Typically, payment occurs after you receive a medical service, which is why it is called reimbursement. There are several things you should know about health care reimbursement when you are selecting health insurance coverage and planning your health care.

Frederic Cirou / Getty Images

Sources of Reimbursement

Healthcare providers are paid by insurance or government payers through a system of reimbursement. After you receive a medical service, your provider sends a bill to whoever is responsible for covering your medical costs.

The amount that is billed is based on the service and the agreed-upon amount that Medicare or your health insurer has contracted to pay for that particular service. You can look up a procedure by a common procedural technology (CPT) code to see how much Medicare reimburses for it.

Private insurance companies negotiate their own reimbursement rates with providers and hospitals.​ Some hospitals and providers will not accept patients whose insurance doesn’t reimburse them enough— unless it is an emergency.

Co-Pay and Co-Insurance

Your health insurance may require that you pay a co-pay or co-insurance for a medical service, and this amount is typically made very clear in your coverage contract.

Balance Billing

If your doctor accepts your insurance for services, that means your payer’s reimbursement for that service has already been agreed upon and that your doctor will accept it without an additional cost to you beyond your co-pay and co-insurance.

Billing you for an additional amount, unless you were informed ahead of time, is called balance billing. Under normal circumstances, balance billing is illegal.

Your Portion of Payment for Extra Services

Even when you are covered by health insurance, you may have to pay out-of-pocket for procedures and services that are not covered by your insurance. This fee is your responsibility and is not the same as balance billing.

If you choose to go out of network, your insurer might not cover the cost of your care, especially if they insist that you have an option for the service within your network. In that type of situation, your provider is permitted to bill you an additional amount above what your insurer pays.

Concierge care, in which you contract with a doctor or practice to get extra attention, usually involves substantial costs that are not covered by your health insurer.

Self Pay

If you are paying for your health care out-of-pocket, your doctor is required to provide you with information about the cost of services. However, keep in mind that there may be some unpredictable costs.

For example, if you have a diagnostic test, you may develop an allergy to the contrast material. This could necessitate another service—treating your allergic reaction. The cost of that service could not have been anticipated before your test if you did not know about the allergy ahead of time.

Health Reimbursement Arrangement (HRA)

Health reimbursement arrangements (HRAs) are an employee health benefit offered by some employers in the United States. They reimburse employees for their out-of-pocket medical expenses. They are not offered as the sole benefit and must be part of a group health insurance plan.

An HRA is funded by the employer and the employer gets the tax benefit, while the employee is not taxed on the money as income.

An HRA can be an advantage if your health plan has a high deductible, allowing you to be reimbursed for your healthcare expenses before you reach the deductible amount.

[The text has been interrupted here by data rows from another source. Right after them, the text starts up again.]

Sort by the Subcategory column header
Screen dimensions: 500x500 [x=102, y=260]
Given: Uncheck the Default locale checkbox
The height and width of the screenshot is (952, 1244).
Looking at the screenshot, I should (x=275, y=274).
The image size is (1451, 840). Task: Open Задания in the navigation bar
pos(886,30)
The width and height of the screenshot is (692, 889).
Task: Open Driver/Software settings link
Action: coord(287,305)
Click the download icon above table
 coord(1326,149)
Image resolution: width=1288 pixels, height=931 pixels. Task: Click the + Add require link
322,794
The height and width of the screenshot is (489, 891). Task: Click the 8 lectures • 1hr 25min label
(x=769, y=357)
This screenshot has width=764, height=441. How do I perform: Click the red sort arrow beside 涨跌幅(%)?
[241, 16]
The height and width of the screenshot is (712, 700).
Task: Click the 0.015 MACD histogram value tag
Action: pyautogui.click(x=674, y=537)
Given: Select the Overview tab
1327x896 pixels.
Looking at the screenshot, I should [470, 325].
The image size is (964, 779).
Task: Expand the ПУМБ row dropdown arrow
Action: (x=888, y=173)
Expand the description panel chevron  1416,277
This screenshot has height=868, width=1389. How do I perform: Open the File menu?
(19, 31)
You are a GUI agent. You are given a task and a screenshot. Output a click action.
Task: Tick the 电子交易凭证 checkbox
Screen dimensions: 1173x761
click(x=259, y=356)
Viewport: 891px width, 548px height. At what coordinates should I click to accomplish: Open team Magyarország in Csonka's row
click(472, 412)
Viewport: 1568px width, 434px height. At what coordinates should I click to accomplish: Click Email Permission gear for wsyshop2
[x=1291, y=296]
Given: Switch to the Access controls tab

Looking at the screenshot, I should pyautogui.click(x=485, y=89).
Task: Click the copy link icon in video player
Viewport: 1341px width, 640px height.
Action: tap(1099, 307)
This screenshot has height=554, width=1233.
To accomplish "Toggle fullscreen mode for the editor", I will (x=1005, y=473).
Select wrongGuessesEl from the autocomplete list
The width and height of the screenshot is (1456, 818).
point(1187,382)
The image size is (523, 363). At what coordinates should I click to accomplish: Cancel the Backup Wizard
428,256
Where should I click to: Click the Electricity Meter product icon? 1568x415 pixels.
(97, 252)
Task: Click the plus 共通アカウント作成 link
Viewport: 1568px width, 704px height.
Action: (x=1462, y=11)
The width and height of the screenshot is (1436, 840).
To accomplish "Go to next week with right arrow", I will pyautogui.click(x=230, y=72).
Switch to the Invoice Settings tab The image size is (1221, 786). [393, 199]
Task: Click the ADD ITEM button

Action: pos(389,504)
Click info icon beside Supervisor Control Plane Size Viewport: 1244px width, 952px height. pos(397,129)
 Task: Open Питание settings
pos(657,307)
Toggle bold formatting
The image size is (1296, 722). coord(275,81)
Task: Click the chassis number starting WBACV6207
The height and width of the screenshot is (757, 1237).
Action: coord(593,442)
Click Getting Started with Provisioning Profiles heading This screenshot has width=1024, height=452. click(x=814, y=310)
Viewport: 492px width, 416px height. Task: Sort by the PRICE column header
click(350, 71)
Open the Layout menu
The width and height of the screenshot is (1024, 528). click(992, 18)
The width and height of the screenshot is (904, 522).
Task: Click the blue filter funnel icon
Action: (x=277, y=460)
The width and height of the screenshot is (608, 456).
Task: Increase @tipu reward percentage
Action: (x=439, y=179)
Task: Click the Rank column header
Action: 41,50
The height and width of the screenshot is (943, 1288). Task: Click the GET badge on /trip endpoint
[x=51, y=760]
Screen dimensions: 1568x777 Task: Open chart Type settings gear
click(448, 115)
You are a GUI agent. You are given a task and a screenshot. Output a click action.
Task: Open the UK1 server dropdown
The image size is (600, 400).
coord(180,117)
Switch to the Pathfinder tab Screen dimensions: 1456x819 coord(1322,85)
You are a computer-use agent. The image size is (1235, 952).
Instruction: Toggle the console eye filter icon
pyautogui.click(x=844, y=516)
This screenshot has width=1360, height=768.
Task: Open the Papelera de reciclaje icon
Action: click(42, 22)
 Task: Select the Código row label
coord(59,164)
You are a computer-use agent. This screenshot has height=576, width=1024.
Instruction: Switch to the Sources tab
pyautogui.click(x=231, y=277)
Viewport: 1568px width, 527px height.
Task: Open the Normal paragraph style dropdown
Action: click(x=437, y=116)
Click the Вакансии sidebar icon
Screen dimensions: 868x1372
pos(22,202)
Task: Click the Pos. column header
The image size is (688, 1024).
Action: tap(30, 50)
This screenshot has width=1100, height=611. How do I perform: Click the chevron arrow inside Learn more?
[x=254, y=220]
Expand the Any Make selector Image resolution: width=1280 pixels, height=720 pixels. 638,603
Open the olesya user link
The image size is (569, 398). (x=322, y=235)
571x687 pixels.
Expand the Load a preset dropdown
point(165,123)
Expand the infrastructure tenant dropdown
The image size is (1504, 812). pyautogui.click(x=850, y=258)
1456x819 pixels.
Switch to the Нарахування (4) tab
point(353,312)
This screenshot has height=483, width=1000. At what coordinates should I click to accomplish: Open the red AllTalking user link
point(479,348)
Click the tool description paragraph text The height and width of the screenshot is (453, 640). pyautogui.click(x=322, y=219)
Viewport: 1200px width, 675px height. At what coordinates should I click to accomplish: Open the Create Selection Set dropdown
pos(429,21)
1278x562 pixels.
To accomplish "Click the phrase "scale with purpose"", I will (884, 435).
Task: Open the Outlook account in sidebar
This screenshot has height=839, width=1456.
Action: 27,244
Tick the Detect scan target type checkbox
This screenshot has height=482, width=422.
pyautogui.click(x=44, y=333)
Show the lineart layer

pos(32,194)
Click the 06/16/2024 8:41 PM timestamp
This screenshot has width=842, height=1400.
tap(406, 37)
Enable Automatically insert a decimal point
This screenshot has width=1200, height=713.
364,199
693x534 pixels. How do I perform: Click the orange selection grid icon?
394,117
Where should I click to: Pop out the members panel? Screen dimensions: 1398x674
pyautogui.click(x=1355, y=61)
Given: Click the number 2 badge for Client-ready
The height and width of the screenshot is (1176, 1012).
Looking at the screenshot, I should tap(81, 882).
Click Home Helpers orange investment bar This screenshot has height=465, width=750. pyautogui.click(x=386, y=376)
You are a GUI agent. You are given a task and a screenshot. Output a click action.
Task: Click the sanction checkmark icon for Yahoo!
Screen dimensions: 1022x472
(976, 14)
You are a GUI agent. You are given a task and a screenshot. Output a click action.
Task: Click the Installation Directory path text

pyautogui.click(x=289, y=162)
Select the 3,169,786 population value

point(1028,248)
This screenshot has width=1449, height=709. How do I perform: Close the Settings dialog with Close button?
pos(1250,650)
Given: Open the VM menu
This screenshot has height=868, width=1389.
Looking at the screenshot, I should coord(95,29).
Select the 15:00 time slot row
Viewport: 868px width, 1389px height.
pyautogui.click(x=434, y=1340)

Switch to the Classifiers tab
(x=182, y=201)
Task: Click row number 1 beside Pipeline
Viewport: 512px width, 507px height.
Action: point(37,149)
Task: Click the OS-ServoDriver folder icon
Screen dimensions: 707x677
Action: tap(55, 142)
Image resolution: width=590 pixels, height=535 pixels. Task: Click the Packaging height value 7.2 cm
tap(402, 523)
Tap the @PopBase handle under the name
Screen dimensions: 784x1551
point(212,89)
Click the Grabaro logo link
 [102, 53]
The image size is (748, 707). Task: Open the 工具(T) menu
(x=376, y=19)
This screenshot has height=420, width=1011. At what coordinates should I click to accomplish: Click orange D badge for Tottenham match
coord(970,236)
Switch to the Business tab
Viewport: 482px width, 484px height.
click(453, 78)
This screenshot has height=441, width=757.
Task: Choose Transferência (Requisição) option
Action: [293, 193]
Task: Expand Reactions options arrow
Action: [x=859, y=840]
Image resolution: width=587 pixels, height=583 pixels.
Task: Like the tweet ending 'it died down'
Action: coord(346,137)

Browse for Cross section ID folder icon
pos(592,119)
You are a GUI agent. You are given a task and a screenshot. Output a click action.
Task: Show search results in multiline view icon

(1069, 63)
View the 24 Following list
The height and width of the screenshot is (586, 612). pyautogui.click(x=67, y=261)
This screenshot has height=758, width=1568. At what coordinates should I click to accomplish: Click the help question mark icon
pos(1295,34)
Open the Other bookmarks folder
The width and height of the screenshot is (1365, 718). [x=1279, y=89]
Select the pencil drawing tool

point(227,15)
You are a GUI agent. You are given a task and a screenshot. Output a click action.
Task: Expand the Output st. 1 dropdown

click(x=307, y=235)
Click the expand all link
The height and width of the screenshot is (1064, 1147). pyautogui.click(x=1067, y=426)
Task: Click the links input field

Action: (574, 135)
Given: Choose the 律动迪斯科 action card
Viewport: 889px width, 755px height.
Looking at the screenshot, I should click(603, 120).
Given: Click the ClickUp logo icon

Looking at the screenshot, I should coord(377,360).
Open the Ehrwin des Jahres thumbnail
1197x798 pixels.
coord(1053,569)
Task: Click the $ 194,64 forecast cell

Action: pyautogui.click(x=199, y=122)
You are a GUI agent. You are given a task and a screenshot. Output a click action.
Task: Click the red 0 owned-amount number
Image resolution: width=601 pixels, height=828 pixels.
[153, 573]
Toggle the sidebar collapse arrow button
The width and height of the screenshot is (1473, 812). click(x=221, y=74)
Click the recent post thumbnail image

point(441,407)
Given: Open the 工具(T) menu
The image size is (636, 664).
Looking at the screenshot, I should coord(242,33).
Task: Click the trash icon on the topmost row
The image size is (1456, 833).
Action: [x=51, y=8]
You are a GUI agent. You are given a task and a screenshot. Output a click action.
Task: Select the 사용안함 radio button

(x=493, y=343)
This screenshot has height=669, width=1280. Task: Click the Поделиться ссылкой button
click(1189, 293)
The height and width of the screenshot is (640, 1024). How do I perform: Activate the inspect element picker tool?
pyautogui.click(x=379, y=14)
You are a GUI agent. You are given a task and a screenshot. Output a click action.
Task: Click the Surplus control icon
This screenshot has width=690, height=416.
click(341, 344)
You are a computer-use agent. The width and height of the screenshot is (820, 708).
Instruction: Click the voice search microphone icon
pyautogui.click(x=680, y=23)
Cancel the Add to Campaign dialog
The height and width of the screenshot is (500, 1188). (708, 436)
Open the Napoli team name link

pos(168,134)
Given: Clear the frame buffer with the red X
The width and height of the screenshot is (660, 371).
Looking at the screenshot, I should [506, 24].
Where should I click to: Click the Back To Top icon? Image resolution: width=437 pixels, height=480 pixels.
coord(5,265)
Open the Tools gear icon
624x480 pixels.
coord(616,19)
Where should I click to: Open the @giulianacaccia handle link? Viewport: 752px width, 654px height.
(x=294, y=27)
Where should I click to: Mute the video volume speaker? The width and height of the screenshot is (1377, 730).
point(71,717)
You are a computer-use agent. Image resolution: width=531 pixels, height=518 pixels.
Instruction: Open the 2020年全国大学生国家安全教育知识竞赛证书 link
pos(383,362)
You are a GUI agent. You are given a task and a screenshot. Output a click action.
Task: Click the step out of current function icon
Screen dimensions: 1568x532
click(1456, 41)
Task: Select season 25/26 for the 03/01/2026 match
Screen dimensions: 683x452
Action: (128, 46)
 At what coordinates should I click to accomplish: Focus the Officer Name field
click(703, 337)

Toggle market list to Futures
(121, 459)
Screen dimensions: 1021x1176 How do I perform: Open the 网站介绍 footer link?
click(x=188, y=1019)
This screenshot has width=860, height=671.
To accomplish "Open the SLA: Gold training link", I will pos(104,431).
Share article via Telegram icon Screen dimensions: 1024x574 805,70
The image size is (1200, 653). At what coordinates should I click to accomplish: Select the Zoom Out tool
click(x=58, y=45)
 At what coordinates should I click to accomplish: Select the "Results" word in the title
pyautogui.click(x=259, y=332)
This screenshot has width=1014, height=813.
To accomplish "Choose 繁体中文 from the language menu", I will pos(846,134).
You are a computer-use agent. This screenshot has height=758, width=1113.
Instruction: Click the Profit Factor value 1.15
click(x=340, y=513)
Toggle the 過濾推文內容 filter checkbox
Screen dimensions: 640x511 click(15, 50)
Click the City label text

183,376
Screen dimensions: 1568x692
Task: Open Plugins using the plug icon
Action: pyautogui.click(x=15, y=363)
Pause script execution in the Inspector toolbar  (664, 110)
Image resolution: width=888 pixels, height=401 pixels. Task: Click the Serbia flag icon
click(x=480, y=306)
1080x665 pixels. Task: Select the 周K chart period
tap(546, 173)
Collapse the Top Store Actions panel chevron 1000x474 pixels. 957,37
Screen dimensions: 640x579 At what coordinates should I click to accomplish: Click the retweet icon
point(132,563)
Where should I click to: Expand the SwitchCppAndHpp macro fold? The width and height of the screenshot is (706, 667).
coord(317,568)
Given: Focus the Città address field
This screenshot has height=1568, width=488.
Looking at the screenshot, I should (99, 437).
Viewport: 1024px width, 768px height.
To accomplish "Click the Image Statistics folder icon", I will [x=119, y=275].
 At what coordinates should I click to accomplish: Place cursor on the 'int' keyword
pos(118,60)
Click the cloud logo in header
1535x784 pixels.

Understanding Your Medical Bills

Medical bills can look simple or complicated, depending on how many services you have had. In general, you should see the name of the service, the total cost of the service, and the cost to you. However, it can take some time to read through the bill to find these items.

A Word From Verywell

Reimbursement means repayment. Usually, purchases, such as those you make from a store, are paid for in advance, and you are not typically permitted to take the items until you pay for them. Services, including home repair and restaurant service, are often paid for by reimbursement after you have already received the service.

Health care is a service paid for by reimbursement, largely because doctors and hospitals can’t turn you away if you are having a true emergency, and also because the specifics of the service usually can’t be determined with complete certainty in advance.

Whether you receive public assistance or pay for your health care coverage, you can and should look at your medical bills and stay aware of the amounts of your reimbursement.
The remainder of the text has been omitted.